_Reading passage_
Review of Letters to a Young Education Reformer

Below is an edited version of a review of Rick Hess’ new book that John Thompson, educator and frequent internet commentator, sent to me.  While I’m sure that John and I do not see eye to eye on all things (I think I’m much shorter), I find his perspective valuable and there is much in this review that I find useful.  The original came in at over 5,000 words spread across multiple posts, but with his permission I have edited it down to about 2,000 words in a single post. Enjoy.

(Guest Post by  John Thompson)

I’m not sure that I completely believe him, but Rick Hess concludes his Letters to a Young Education Reformer by saying he’s not a nice guy. He chides the last generation of school reformers not for the not-nice things they’ve done, but for ignoring too many key tenets of professionalism. He also shares some valuable thoughts with “‘far-from-young,’ reformers,” and veteran teachers like me who still have a hard time grasping how and why the accountability-driven, competition-driven social engineering experiment was imposed on our nation’s schools.
Hess describes himself as a “little-r reformer,” as opposed to a “Big-R reformer.” Little-r reformers believe that schools can do a far better job, and that schooling must be reimagined. They are less confident than Big-R Reformers that they know the answers. Hess seeks a “big-tent” approach to education, and a small d-democratic vision for public education. Big-R Reform, however, “has congealed into a set of prescriptions, it has grown more bureaucratic and self-assured, and further and further removed from the intuitions of little-r reform.”
Similarly, Big-P Philanthropy has enabled the hubris of Big-R Reform, and furthered the move towards the micromanaging of diverse schools across the nation. When Big-R Reform, Big-Philanthropy, and an activist federal Department of Education join together in an effort to social engineer public education, dissent can be quashed. I would add that when the clash of ideas is driven out of schools, the way that it often has been during the last 15 years, democracy is undermined.
Hess explains to young reformers why they should learn to control their passion. Thinking that they are uniquely on the side of angels, reformers pushed the soundbite, “This is about kids, not adults!” In doing so, novice reformers remained oblivious to another of Hess’ truisms – “implementation matters.” Real world, Hess explains, “For better or worse, good schools are the product of thousands of tiny judgments that those educators make every day.” So, by definition, if you want to improve kids’ lives, continually disrespecting teachers is not the way to transform “the status quo.”
Hess does a great job in explaining how and why reformers often display little patience for opposing ideas or for obstacles to their grand theories. First, they were in much too much of a hurry to learn from history’s missteps. Reformers, who often had two or three years of classroom experience – or less – quickly developed an extreme case of “groupthink.” Not knowing what they didn’t know about the history of “silver bullets” that have been hurriedly and repeatedly dumped on our schools, “this or that group of reformers” have demonstrated a clear pattern where they “settle on an agenda and then dismiss doubters as troublemakers.”
As much as it pains me to admit this about a conservative, Hess offers the single most telling anecdote illustrating the irrationalities that groupthink can produce. In late 2002, Hess attended a secret briefing at the Pentagon about the Bush administration’s educational mission in Iraq. It was clear that nobody had much of an idea regarding the situation they would be facing. One issue dominated the meeting, however. Iraq needed its own version of No Child Left Behind!

_Directives_
1. From the book review, copy out the part that opens with the words containing "Below is an" and closes with "by  John Thompson)".
2. Turn the paragraph of the book review that starts with "Hess describes himself" into a short bulleted list, keeping its main facts.

_Collected data_
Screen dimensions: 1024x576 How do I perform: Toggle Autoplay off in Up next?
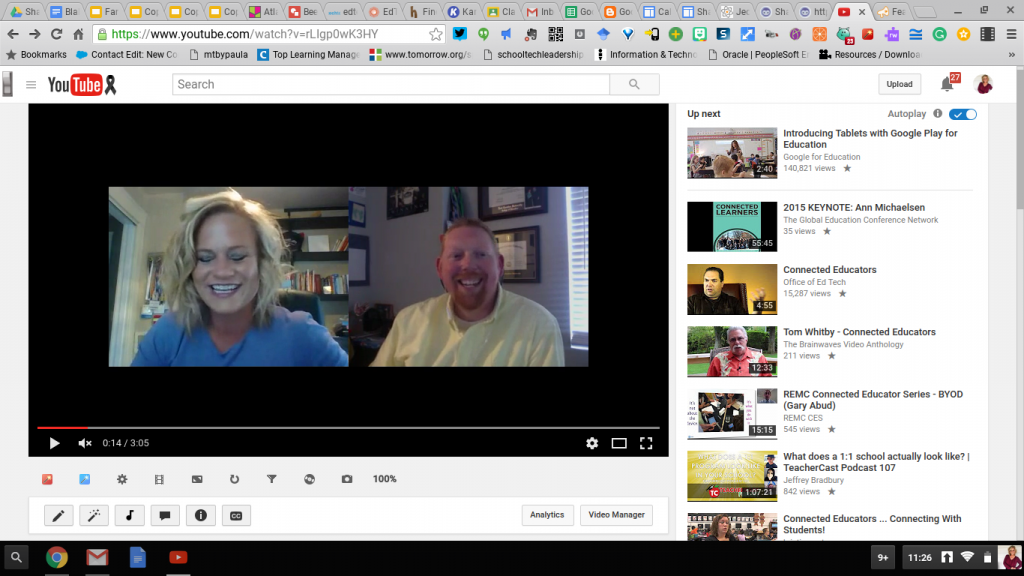(961, 114)
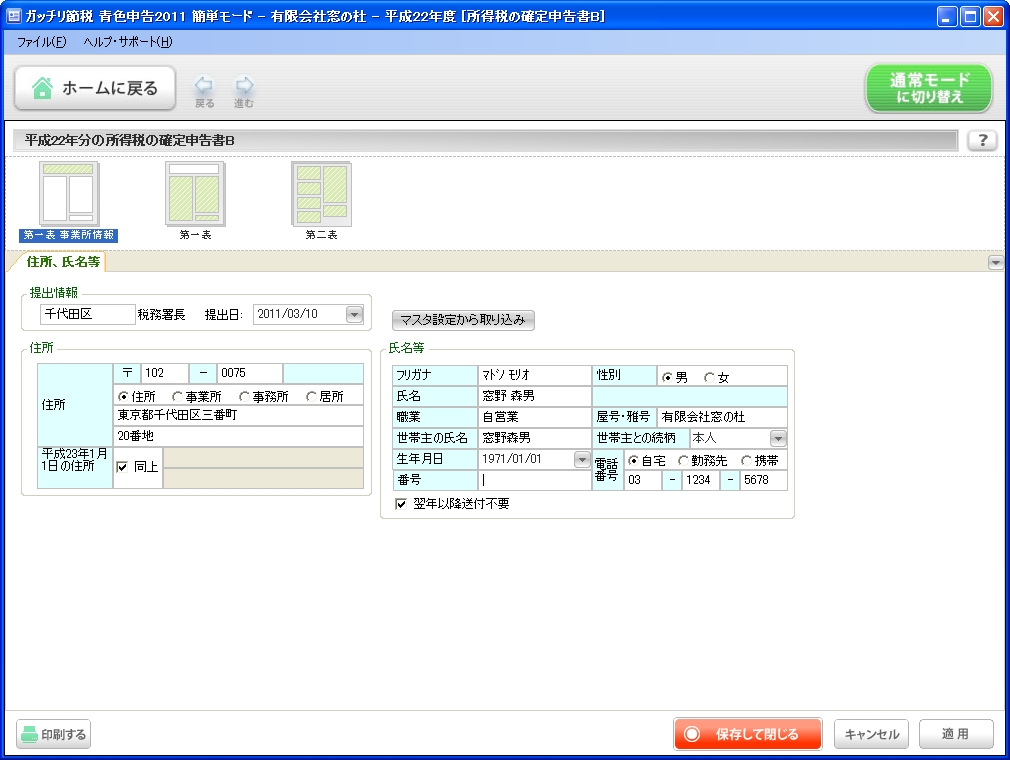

_Solutions_
1.
Below is an edited version of a review of Rick Hess’ new book that John Thompson, educator and frequent internet commentator, sent to me.  While I’m sure that John and I do not see eye to eye on all things (I think I’m much shorter), I find his perspective valuable and there is much in this review that I find useful.  The original came in at over 5,000 words spread across multiple posts, but with his permission I have edited it down to about 2,000 words in a single post. Enjoy.

(Guest Post by  John Thompson)

2.
- Hess calls himself a "little-r reformer," not a "Big-R reformer."
- Little-r reformers believe schools can do a far better job and that schooling must be reimagined, but they are less sure than Big-R Reformers that they know the answers.
- Hess wants a "big-tent" approach to education and a small d-democratic vision for public education.
- Big-R Reform has hardened into a set of prescriptions, grown more bureaucratic and self-assured, and moved further from the intuitions of little-r reform.